[Records of where items appear]

# # # # # # #

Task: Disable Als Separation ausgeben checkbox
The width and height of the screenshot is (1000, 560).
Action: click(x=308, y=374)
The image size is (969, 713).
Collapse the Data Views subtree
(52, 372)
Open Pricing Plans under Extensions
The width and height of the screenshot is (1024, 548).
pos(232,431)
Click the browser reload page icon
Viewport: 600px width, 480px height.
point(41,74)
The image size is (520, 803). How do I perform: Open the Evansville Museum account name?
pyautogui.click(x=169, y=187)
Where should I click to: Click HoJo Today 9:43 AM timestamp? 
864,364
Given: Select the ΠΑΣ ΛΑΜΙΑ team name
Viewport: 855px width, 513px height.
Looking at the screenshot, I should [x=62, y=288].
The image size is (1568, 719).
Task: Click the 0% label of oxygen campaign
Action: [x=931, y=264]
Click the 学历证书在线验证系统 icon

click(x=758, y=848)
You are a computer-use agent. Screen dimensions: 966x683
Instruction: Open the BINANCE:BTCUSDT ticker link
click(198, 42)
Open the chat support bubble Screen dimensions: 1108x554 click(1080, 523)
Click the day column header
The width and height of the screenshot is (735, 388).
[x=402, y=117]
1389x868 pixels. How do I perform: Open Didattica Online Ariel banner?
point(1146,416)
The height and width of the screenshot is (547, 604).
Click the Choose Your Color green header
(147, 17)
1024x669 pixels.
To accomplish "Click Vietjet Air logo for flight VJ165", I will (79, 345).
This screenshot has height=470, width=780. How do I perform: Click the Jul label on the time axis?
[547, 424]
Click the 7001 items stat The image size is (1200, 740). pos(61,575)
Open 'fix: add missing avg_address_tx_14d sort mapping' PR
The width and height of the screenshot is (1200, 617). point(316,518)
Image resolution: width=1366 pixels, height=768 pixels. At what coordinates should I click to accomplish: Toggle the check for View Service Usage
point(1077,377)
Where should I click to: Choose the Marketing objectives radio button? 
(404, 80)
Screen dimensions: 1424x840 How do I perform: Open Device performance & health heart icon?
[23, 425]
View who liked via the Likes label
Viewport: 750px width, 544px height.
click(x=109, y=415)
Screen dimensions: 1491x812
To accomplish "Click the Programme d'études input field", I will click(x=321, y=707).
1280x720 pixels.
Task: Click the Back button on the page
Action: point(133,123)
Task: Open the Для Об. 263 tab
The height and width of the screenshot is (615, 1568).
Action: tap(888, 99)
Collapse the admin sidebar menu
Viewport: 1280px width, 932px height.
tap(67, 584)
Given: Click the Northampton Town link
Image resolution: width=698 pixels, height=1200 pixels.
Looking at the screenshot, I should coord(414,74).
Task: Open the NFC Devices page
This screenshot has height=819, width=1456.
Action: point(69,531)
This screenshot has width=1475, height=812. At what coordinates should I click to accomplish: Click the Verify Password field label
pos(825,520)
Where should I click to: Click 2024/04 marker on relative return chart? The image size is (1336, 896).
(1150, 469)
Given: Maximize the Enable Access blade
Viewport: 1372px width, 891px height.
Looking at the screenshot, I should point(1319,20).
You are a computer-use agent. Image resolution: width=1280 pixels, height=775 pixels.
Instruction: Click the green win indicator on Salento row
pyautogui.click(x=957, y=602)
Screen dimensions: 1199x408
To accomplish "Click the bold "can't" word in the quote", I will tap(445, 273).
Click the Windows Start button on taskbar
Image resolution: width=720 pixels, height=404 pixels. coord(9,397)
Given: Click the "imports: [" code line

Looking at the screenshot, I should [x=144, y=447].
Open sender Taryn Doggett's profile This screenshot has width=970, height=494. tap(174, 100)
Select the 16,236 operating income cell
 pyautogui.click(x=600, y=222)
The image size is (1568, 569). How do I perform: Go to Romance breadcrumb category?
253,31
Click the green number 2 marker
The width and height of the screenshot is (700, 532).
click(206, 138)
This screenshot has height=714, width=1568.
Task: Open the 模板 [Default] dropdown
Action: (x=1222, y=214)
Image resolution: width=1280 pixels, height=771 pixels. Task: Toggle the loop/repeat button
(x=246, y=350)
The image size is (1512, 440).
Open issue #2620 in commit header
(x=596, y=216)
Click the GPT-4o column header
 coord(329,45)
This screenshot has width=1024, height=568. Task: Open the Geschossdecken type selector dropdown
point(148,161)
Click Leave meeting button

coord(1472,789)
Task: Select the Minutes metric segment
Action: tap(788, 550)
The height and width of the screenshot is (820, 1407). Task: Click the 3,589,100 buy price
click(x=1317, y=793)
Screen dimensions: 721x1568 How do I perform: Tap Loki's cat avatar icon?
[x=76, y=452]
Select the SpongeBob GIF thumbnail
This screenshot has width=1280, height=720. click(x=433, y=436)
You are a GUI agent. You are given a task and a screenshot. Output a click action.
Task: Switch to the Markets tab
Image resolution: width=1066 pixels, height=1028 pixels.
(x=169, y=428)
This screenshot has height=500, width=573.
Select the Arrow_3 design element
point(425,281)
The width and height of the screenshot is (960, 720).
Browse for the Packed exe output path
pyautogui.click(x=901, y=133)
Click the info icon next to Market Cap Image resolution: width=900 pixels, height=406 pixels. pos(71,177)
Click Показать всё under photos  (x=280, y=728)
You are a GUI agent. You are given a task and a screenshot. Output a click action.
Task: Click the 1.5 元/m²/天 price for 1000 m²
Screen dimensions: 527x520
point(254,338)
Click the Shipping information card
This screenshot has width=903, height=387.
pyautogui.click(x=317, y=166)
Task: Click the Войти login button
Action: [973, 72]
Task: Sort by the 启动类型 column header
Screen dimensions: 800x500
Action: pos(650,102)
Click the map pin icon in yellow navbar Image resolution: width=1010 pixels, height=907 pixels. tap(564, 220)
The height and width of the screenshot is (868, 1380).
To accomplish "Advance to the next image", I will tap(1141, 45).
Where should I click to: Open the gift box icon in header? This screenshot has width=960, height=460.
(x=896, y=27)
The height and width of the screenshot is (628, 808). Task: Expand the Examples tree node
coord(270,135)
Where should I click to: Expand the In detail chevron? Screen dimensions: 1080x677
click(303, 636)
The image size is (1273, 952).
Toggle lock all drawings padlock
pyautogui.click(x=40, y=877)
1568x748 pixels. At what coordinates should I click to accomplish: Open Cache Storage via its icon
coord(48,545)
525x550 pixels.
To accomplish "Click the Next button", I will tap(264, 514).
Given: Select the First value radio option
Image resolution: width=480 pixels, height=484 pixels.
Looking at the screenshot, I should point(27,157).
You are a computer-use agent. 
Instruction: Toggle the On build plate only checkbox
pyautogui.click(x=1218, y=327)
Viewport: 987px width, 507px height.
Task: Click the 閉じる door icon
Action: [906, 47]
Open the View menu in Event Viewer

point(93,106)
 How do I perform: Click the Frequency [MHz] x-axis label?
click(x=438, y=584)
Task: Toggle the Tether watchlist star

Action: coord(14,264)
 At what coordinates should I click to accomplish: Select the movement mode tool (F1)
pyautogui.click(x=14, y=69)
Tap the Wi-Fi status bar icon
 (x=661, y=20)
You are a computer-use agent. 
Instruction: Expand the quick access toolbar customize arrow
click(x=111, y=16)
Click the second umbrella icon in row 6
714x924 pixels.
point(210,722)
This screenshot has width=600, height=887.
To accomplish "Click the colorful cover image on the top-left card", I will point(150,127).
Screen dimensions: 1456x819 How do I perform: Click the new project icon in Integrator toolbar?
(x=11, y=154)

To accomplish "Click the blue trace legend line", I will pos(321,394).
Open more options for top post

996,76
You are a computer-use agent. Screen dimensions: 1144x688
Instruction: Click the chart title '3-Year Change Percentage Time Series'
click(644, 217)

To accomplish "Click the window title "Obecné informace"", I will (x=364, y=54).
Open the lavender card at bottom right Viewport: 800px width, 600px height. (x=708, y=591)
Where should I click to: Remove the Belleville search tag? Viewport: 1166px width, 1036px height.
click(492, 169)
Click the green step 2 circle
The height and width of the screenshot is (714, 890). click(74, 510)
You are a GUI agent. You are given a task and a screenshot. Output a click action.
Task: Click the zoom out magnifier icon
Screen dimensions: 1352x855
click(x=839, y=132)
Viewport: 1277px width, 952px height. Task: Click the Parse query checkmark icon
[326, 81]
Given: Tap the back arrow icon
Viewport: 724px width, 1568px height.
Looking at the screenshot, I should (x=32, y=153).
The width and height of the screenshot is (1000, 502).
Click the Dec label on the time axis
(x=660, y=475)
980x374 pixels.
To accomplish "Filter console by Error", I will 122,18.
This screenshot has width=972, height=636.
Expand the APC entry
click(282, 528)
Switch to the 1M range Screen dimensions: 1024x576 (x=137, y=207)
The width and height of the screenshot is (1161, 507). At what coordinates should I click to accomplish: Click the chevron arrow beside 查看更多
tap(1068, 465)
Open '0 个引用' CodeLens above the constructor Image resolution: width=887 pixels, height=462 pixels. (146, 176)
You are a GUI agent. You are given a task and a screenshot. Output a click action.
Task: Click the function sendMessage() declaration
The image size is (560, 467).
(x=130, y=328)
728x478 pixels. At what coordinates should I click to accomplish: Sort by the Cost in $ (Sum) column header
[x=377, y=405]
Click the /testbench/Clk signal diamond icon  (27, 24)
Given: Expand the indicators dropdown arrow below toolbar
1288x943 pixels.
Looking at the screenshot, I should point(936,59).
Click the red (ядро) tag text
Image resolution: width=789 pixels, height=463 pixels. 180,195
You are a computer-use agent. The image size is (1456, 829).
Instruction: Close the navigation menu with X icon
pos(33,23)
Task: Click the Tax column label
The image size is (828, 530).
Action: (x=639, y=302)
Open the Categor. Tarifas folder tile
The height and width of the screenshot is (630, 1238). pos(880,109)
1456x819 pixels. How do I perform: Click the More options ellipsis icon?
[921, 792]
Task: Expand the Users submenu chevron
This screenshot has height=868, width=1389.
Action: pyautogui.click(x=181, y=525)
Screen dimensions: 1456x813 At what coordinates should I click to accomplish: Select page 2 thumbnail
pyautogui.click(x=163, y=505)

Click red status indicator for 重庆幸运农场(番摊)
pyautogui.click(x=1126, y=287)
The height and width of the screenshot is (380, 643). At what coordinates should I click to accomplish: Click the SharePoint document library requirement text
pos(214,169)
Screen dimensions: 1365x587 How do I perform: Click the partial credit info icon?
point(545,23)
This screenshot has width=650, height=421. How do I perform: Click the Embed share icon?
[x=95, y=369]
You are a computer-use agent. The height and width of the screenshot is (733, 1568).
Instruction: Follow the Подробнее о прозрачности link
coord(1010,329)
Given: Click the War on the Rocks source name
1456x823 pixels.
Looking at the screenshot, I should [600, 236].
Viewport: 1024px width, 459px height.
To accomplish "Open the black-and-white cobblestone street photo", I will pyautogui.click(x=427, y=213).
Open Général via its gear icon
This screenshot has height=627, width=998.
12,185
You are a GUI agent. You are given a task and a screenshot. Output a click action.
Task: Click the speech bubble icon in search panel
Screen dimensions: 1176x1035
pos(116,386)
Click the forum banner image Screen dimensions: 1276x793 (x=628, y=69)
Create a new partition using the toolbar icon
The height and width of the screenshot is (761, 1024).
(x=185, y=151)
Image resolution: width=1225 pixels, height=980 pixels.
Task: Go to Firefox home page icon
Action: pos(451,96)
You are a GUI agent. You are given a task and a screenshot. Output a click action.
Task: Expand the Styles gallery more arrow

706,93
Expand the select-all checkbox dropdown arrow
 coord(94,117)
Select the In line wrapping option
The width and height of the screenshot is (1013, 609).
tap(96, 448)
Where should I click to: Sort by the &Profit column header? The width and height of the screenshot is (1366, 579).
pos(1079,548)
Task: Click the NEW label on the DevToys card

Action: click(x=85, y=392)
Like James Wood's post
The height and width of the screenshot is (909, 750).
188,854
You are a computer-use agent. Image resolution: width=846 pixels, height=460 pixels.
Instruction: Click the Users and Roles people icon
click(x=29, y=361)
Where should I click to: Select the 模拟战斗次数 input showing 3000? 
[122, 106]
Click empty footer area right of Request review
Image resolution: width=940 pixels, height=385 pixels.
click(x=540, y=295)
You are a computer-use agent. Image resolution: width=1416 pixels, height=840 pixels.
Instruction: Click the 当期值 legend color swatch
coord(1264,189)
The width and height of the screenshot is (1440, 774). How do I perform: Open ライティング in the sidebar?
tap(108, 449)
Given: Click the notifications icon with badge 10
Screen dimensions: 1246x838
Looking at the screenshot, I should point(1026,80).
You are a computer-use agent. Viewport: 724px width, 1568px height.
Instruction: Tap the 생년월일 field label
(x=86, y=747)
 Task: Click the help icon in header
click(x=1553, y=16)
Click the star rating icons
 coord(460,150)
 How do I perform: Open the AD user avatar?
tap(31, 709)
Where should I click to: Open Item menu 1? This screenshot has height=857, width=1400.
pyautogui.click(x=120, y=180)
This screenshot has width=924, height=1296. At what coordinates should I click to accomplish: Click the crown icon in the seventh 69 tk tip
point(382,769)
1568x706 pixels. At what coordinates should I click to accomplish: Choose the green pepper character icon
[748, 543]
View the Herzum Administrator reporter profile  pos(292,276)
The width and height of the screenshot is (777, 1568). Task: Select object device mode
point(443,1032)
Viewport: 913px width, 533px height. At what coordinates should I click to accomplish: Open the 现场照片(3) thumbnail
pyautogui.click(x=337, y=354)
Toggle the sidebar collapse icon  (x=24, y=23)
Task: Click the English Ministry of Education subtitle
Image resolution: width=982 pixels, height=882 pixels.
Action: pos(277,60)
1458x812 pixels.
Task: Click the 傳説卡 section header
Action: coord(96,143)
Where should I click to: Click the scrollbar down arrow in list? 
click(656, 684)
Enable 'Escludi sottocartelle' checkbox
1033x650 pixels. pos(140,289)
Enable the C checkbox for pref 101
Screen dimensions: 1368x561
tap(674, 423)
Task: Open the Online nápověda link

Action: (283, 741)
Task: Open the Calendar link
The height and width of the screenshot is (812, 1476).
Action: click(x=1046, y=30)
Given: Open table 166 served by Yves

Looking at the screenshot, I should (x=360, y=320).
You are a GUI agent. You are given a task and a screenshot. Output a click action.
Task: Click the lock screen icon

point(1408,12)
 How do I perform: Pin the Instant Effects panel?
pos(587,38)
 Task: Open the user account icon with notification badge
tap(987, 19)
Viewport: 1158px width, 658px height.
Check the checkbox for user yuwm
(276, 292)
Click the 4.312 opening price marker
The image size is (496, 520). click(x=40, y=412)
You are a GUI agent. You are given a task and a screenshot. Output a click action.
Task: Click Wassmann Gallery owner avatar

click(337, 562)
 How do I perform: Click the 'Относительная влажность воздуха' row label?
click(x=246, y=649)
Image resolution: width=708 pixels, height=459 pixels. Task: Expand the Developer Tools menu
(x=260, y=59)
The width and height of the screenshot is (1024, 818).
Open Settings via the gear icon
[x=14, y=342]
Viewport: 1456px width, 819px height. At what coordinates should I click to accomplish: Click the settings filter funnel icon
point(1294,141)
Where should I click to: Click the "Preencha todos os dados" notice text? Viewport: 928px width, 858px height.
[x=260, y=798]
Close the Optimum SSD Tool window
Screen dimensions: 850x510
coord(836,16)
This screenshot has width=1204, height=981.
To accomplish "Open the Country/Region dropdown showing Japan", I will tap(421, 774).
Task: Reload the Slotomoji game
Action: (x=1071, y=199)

# # # # # # #

• _INSTRUCTION_
Start at the line containing "Screen dimensions: 721x1568" and stop after the line containing "(x=169, y=428)". Write those lines again, changing "Markets" to "Settings" and leaving the rest unaltered.

• _RESULT FOR THIS EXERCISE_
Screen dimensions: 721x1568 How do I perform: Tap Loki's cat avatar icon?
[x=76, y=452]
Select the SpongeBob GIF thumbnail
This screenshot has width=1280, height=720. click(x=433, y=436)
You are a GUI agent. You are given a task and a screenshot. Output a click action.
Task: Switch to the Settings tab
Image resolution: width=1066 pixels, height=1028 pixels.
(x=169, y=428)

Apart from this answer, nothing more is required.